If a line in the records below contains "computer", copy that line.
[[ Records to process, beginning ]]
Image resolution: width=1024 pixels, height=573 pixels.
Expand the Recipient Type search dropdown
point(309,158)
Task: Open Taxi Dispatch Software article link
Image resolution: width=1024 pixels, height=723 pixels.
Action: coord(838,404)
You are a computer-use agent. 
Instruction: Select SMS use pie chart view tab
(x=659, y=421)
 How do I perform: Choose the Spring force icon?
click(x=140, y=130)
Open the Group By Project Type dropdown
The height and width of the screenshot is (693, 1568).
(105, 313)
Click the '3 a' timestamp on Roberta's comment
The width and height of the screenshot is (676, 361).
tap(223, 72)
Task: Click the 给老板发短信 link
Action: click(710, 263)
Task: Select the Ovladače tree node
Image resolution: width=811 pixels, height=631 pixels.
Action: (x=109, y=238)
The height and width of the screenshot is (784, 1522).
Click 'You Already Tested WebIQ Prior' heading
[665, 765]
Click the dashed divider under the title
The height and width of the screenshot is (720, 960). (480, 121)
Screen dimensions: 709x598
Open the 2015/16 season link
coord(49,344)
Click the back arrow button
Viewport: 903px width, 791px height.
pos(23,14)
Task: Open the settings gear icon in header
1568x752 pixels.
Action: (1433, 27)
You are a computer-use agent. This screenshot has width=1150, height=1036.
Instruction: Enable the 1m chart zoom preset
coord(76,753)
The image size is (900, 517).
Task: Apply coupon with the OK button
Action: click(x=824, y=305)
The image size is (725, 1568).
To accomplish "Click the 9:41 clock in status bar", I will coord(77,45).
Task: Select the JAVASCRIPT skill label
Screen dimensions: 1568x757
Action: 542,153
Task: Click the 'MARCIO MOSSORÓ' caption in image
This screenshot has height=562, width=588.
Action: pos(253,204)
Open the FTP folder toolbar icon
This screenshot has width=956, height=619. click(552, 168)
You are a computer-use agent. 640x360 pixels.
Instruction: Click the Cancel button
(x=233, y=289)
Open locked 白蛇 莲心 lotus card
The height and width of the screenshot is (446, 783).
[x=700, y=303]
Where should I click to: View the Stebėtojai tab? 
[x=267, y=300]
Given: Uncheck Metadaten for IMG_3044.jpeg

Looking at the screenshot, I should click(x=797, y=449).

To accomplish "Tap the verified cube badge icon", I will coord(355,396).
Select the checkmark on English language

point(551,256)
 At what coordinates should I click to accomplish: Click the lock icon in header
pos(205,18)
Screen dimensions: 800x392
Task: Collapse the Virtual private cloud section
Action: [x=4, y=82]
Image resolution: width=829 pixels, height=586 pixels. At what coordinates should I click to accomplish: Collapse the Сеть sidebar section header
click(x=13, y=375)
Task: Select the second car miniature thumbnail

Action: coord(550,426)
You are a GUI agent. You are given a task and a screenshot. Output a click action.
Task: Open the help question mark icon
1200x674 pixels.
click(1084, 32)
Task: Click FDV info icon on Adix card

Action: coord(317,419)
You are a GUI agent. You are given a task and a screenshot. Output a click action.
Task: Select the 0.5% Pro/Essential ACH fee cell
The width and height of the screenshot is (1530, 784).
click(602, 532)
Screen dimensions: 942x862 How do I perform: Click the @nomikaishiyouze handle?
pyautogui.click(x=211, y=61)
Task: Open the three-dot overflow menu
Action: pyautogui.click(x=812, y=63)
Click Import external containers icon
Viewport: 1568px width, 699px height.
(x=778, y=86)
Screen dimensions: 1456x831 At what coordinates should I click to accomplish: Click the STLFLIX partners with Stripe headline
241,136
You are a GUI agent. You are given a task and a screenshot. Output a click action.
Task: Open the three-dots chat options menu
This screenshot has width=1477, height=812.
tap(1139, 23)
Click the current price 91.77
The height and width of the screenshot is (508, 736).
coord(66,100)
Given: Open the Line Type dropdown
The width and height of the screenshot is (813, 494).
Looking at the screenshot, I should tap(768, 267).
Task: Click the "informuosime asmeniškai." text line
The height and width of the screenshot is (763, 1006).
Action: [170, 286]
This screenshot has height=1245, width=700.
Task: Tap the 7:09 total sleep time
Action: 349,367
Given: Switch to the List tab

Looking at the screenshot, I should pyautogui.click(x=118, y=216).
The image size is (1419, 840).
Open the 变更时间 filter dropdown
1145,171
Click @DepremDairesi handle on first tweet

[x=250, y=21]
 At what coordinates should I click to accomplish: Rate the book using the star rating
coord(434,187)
[[ Records to process, end ]]
▸ **Written solution**:
You are a computer-use agent. 
You are a computer-use agent. This screenshot has width=1150, height=1036.
You are a computer-use agent. 640x360 pixels.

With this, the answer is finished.